Carla Martins, ginecologista especialista em reprodução humana e integrante da diretoria da Sociedade Brasiliense de Ginecologia e Obstetrícia do Distrito Federal, acredita que o intervalo curto entre uma consulta e outra também leva os médicos a deixar a conversa sobre a sexualidade das pacientes de lado. Ela critica também a formação nas escolas médicas.
 
“Há um acordo silencioso. Os médicos não perguntam e as pacientes não falam. O preconceito existe em qualquer classe social, mas não acredito que esse seja o maior impedimento para que a sexualidade não seja abordada nas consultas. Acho que os médicos preferem não abordar o assunto porque não foram preparados para dar solução ás queixas das pacientes”, diz.
 
A professora Andrea Rufino, do Núcleo de Pesquisa e Extensão em Saúde da Mulher (Nupesm) da Universidade Estadual do Piauí, estuda o tema em seu pós-doutorado, em desenvolvimento na Universidade de Brasília (UnB). Primeiro, ela fez uma pesquisa nacional sobre como as escolas médicas ensinam sobre sexualidade. Agora, quer saber como as mulheres homossexuais realizam suas práticas sexuais, se previnem de doenças e se relacionam com ginecologistas.
 
Na primeira investigação, Andrea descobriu que poucos professores tratavam de temas como homossexualidade e bissexualidade. Há um constrangimento em conversar abertamente sobre as práticas, segundo ela.
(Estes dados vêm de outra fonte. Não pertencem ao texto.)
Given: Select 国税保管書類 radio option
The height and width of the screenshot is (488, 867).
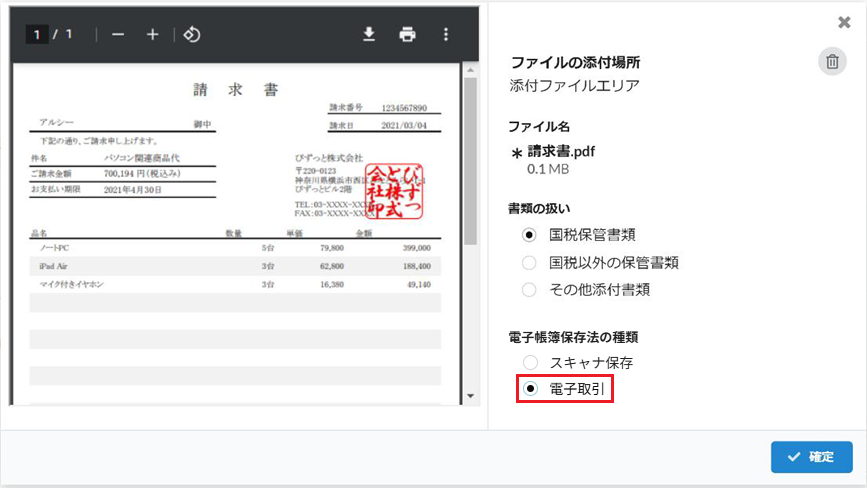Looking at the screenshot, I should coord(529,235).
Para ela, a crença de que as lésbicas que só se relacionam com mulheres têm menos chance de desenvolver doenças sexualmente transmissíveis pode levar os médicos a dispensar os exames preventivos.
 
“Não há necessidade de penetração vaginal para que se tenha contato com o HPV, por exemplo. Mesmo mulheres heterossexuais que não têm interesse de perder a virgindade podem realizar brincadeiras sexuais e ficar expostas ao vírus. A prática sexual é uma coisa e a identidade é outra. A prática é liberta e pode ser bastante variada. O importante é o médico perguntar sobre isso de forma franca e acolhedora”, avalia.
 
Andrea lembra que a única diferença que deve existir no exame Papanicolau de mulheres heterossexuais e homossexuais é o tamanho do espéculo (instrumento utilizado para coleta da mucosa do útero para o exame). “Existem espéculos vaginais de vários tamanhos. Os mais finos são os indicados para as mulheres que não têm prática sexual com pênis”, recomenda. A médica defende que essas mulheres deixem de ser “invisíveis” para a medicina.
 
“Há uma invisibilidade sobre a abordagem da homossexualidade e as orientações para um sexo seguro nas relações homossexuais, especialmente de mulheres. Nas políticas públicas, isso já melhorou, mas no dia a dia dos consultórios ainda não. Acho que a mudança vai demorar gerações para acontecer”, lamenta Karen.